What is being asked: Translate this sentence from the piece on Imran Khan and Kashmir into Spanish: "The Indian government’s decision to repeal certain provisions of Article 370 and abrogation of Article 35A of the Indian Constitution, announced on August 5, 2019, was an internal step aimed at facilitating development and integration of the erstwhile state of Jammu and Kashmir."

Page excerpt:
== Segment start ==

After all, Khan belongs to a political ideology that has no respect for secular traditions and, in fact, believes in ethnic cleansing. No wonder the only focus of this misled government seems to be to cry-out on the issue of Kashmir, a battle that is already lost and they shouldn’t even be bothered about it.

The Indian government’s decision to repeal certain provisions of Article 370 and abrogation of Article 35A of the Indian Constitution, announced on August 5, 2019, was an internal step aimed at facilitating development and integration of the erstwhile state of Jammu and Kashmir. Khan’s cover of pretensions was completely blown off with this decision, which caught him off-guard and slow realisation dawned upon them that the assimilation of Kashmiris with the Indian nation was seriously being put back on track.

Imran Khan’s impotent rage over the nullification of the special status given to the former state of Jammu and Kashmir under Article 370 and his childish threats of a “bloodbath” and “nuclear carnage” did not frighten anybody. Khan lamented at the United Nations General Assembly, begged for U.S. intervention and mediation, and resorted to personal attacks on Modi. He Cried at every possible global forum in media interviews that the world was not taking cognizance of the issue because the “suffering people” in Kashmir were all Muslims.

In a recent case of discrimination during the global pandemic of Corona-virus, the country’s Hindus and Christian minorities are not being given food supplies by authorities, saying they are meant for Muslims. Having hounded out religious minorities in this manner, Pakistan wants the world to believe that the Muslim minority is being persecuted in India. The reason why no one pays heed all the pleas made by Imran Khan is because whenever he talks of Kashmir, he just speaks about the Muslims. He has no concern for persons of other denominations. In light of all this, one wonders how any Pakistani can raise his voice and become a flag-bearer of democracy and secularism.

And now populous Pakistan has not yet made the grim headlines spawned by the global coronavirus pandemic, despite reporting its first infections on February 26. And as the death toll mounts, the blame for the government’s failure to learn from the mass outbreaks in neighboring China and Iran will fall squarely on the government and Prime Minister Imran Khan, whose reluctance to act decisively may cost him dearly.

== Segment end ==

Given data:

== Segment start ==

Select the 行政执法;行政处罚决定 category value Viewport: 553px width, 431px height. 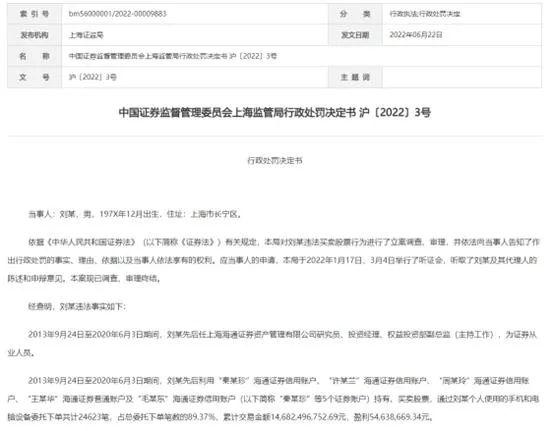point(425,14)
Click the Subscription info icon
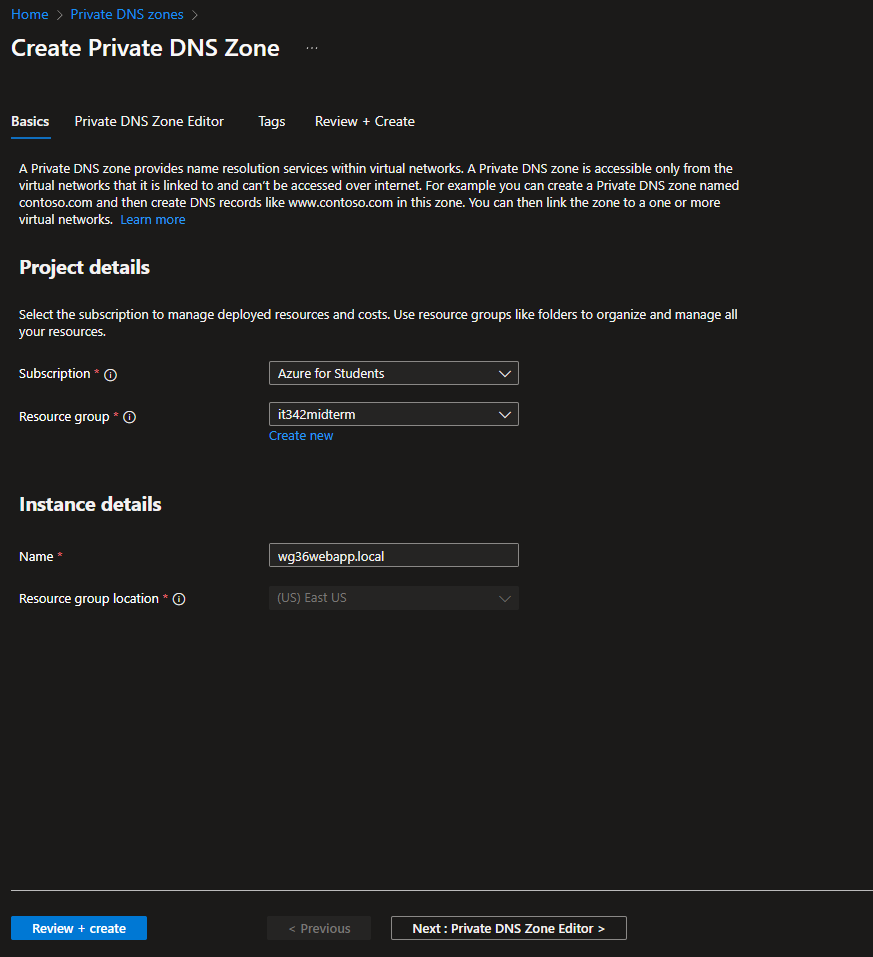 pos(111,375)
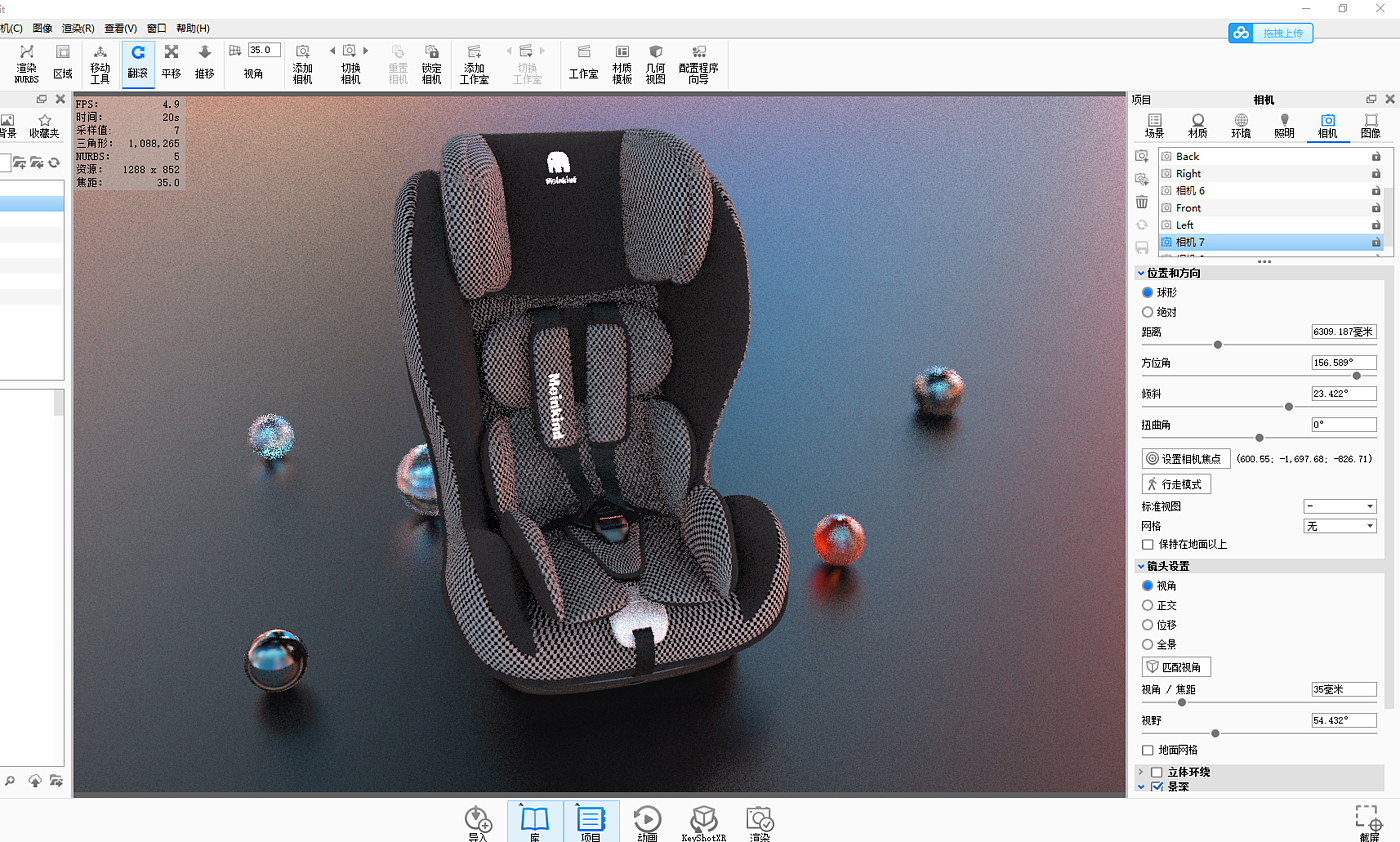Enable 保持在地面以上 checkbox
The width and height of the screenshot is (1400, 842).
click(x=1148, y=544)
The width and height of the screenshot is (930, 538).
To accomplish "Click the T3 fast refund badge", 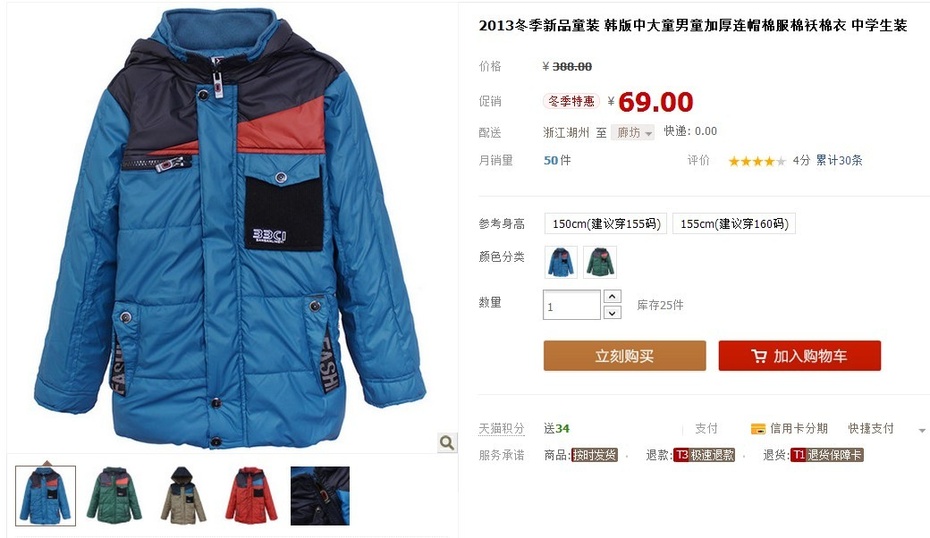I will [x=704, y=455].
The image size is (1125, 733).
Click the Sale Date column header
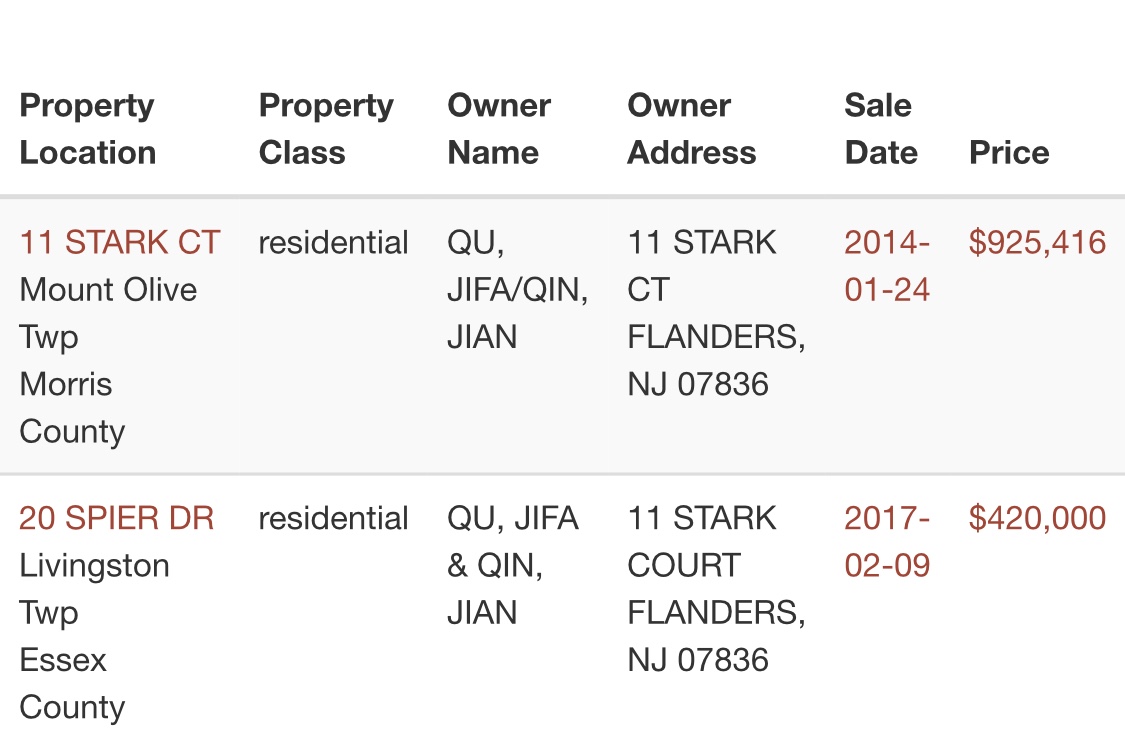click(880, 129)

== Segment end ==

Response: La decisión del gobierno indio de derogar ciertas disposiciones del Artículo 370 y de abrogar el Artículo 35A de la Constitución de la India, anunciada el 5 de agosto de 2019, fue una medida interna destinada a facilitar el desarrollo y la integración del antiguo estado de Jammu y Cachemira.